Talking About Sweat…
This article was taken from ‘Designbloom.’ The ball caps shown in the article are crystalized with lots and lots of human sweat. We promise never to make any art from crystalized butt sweat.
BASEBALL CAPS MADE WITH PERSPIRATION
At first glance, the wearable art-piece hats of Alice Potts are seemingly designed with ice blocks, frozen but not melting. As soon as the viewers are informed, they learn that these shards of white gems are crystallized from liters of sweat. For her recent hat series ‘INPerspire,’ Alice Potts asked eight individuals to wear a cap over six weeks while they went about their normal day.

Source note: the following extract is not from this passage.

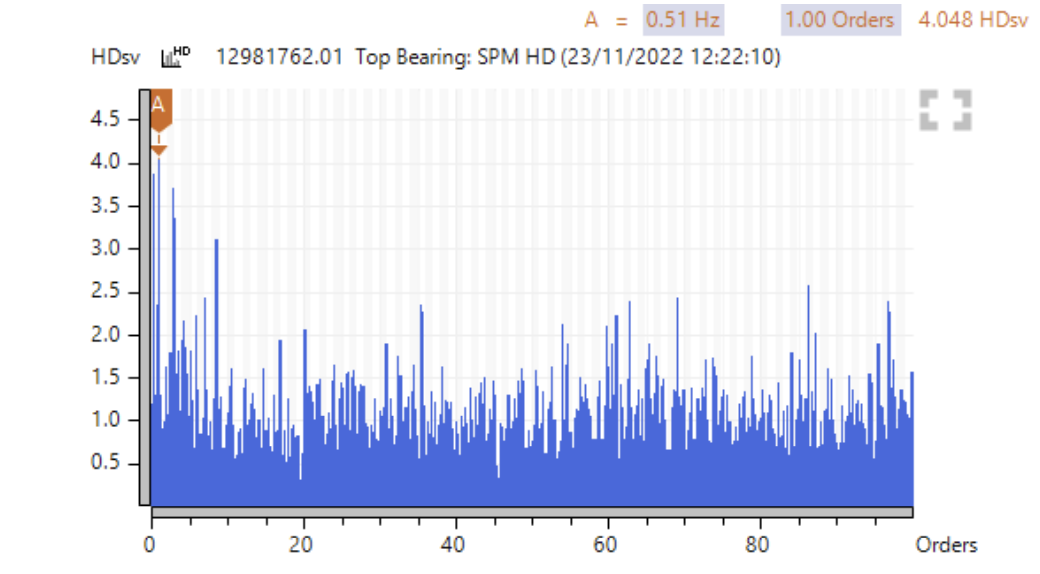The height and width of the screenshot is (574, 1040).
Task: Click the orange cursor arrowhead below flag A
Action: click(158, 150)
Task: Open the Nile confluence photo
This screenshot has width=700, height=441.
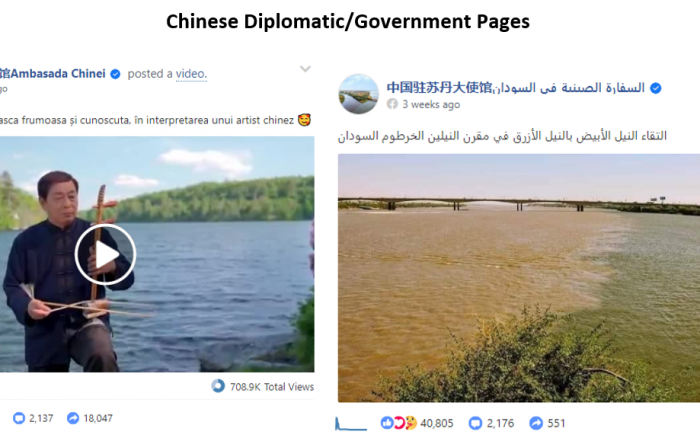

As they moved and hustled, the sweat that dripped in their head embedded into the fibers of the hats, slowly crystallizing to ornate the caps. These art pieces (more about that here) are a visual representation of each individual at a time in their lives to showcase new sustainable ways to design, how designers can re-imagine new materials, and how people decide to wear fashion pieces that can double as objects of art.
ALICE POTTS CRYSTALLIZES SWEAT ON HATS
‘Everyone ranges in how much they sweat a day from around 0.5 to 2 liters during an average hour of exercise to anything from around 3 liters a day without even moving around. For each liter, you can get between 10 to 50 grams of saturated salt solution.
Each of these hats was worn over 6 weeks while they lived their normal lifestyle, allowing their sweat to embed into the fibers of these pieces allowing the crystals to “seed” from within each product,’ Alice Potts tells designboom.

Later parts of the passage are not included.